## WORK INSTRUCTIONS
Among the lines of the records, find all that carry the word "agent" and copy them.

## DATA FOR REVIEW

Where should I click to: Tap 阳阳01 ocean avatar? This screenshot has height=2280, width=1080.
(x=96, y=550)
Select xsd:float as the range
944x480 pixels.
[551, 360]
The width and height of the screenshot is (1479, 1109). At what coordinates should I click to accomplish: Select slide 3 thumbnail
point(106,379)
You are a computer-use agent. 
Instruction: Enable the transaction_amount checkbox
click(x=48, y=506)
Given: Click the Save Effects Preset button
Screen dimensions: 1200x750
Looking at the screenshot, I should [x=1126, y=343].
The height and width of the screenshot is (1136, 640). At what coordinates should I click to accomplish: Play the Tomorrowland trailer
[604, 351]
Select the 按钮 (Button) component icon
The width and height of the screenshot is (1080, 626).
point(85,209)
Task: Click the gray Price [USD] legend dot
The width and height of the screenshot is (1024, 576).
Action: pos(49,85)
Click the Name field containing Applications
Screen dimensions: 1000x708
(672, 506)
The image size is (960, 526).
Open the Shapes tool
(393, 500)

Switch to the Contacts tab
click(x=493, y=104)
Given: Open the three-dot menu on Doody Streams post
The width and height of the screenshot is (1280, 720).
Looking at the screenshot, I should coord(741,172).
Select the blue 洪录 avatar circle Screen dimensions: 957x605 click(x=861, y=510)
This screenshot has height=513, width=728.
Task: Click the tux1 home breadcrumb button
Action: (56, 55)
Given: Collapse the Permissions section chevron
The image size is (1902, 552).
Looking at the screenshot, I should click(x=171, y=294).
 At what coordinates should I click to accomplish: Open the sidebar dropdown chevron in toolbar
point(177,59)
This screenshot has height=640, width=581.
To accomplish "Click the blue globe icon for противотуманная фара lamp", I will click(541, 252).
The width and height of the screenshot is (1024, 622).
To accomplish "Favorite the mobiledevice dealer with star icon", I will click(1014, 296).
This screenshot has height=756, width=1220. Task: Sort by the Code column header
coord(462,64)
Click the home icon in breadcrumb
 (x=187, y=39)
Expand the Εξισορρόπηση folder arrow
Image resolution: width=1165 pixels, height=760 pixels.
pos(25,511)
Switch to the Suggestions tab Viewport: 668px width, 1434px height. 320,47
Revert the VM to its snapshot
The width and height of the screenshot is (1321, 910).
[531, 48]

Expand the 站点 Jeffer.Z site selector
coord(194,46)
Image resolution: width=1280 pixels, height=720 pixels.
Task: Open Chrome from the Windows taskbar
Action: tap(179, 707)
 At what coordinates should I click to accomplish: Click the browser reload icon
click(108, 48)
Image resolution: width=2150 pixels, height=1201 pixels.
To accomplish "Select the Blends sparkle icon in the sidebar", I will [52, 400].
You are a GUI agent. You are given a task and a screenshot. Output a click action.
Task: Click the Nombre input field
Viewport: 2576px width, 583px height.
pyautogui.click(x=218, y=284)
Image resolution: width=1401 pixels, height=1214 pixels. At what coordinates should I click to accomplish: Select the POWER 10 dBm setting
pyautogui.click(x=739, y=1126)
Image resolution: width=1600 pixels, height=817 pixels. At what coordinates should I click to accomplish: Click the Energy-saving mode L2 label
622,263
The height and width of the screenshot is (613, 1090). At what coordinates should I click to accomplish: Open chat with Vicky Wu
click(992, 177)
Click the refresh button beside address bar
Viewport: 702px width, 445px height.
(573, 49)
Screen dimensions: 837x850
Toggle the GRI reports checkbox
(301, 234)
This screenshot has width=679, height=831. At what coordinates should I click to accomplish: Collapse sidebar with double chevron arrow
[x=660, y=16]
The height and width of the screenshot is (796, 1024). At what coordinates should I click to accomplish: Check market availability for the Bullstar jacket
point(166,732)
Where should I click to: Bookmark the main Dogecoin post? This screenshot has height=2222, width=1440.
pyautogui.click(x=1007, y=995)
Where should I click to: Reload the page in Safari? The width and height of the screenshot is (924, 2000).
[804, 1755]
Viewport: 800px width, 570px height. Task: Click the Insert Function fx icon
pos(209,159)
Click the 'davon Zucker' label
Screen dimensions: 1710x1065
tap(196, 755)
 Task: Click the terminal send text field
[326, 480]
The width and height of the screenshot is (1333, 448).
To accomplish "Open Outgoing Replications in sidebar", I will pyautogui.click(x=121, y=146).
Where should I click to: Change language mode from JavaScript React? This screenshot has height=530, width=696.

## TASK ANSWER
You are a computer-use agent. 
You are a GUI agent. You are given a task and a screenshot. Output a click action.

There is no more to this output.